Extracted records
● ● ●

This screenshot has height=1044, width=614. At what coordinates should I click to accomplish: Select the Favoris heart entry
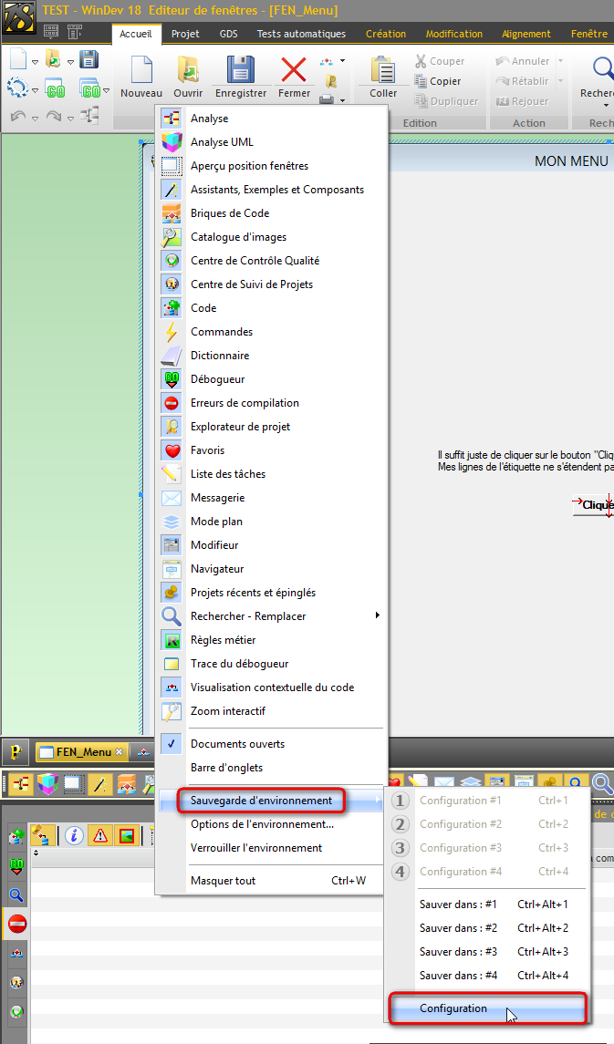click(x=207, y=450)
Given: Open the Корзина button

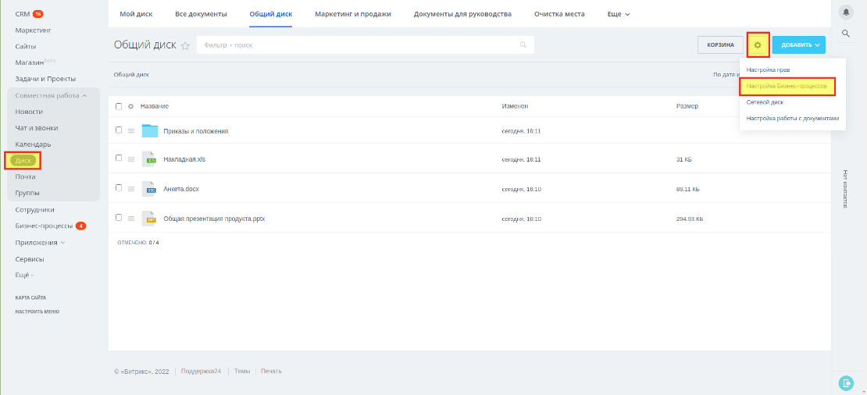Looking at the screenshot, I should pos(720,45).

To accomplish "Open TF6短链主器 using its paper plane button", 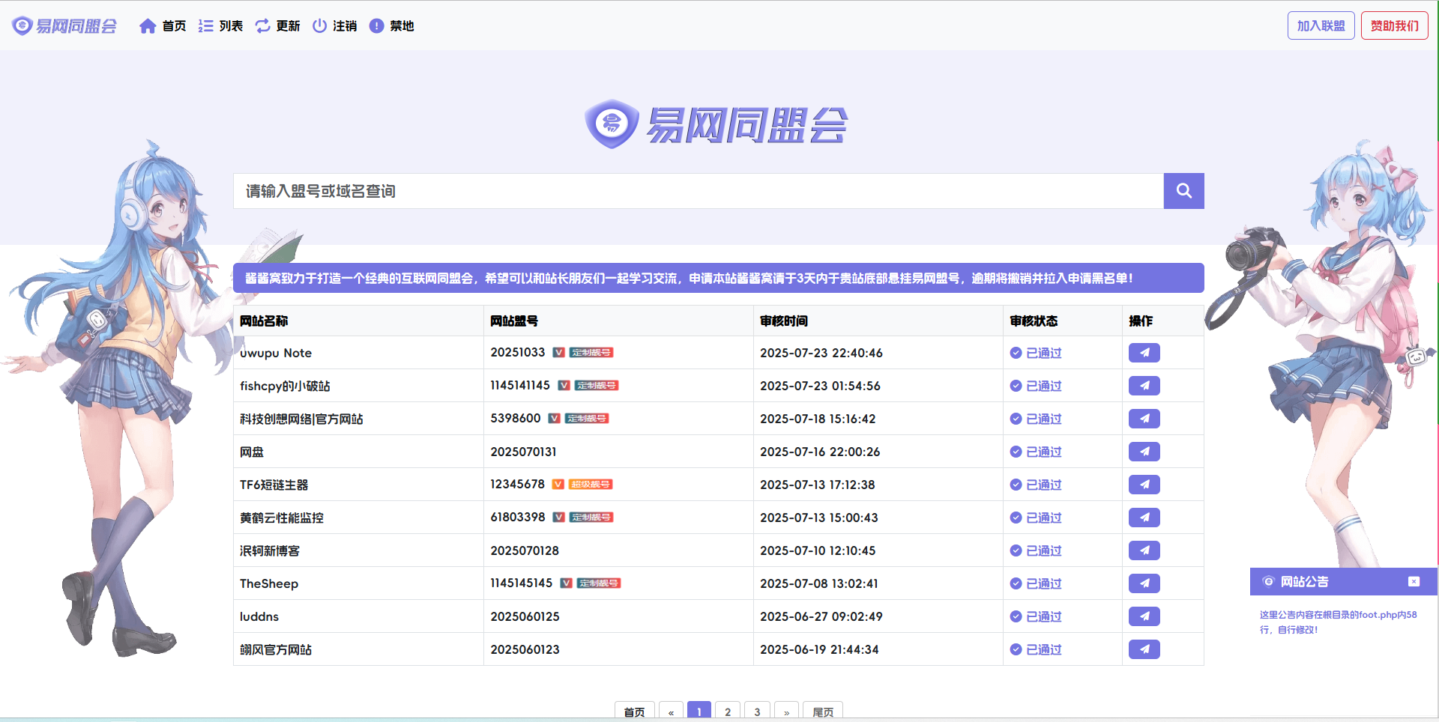I will [1144, 485].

● ● ●

Copy the part of the records that opens with their first line and closes with the line containing "Looking at the", including both ends, and leave out the pictures.

This screenshot has height=1044, width=614. At what coordinates should I click to accomplish: Select the Favoris heart entry
click(x=207, y=450)
Given: Open the Корзина button

Looking at the screenshot, I should pos(720,45).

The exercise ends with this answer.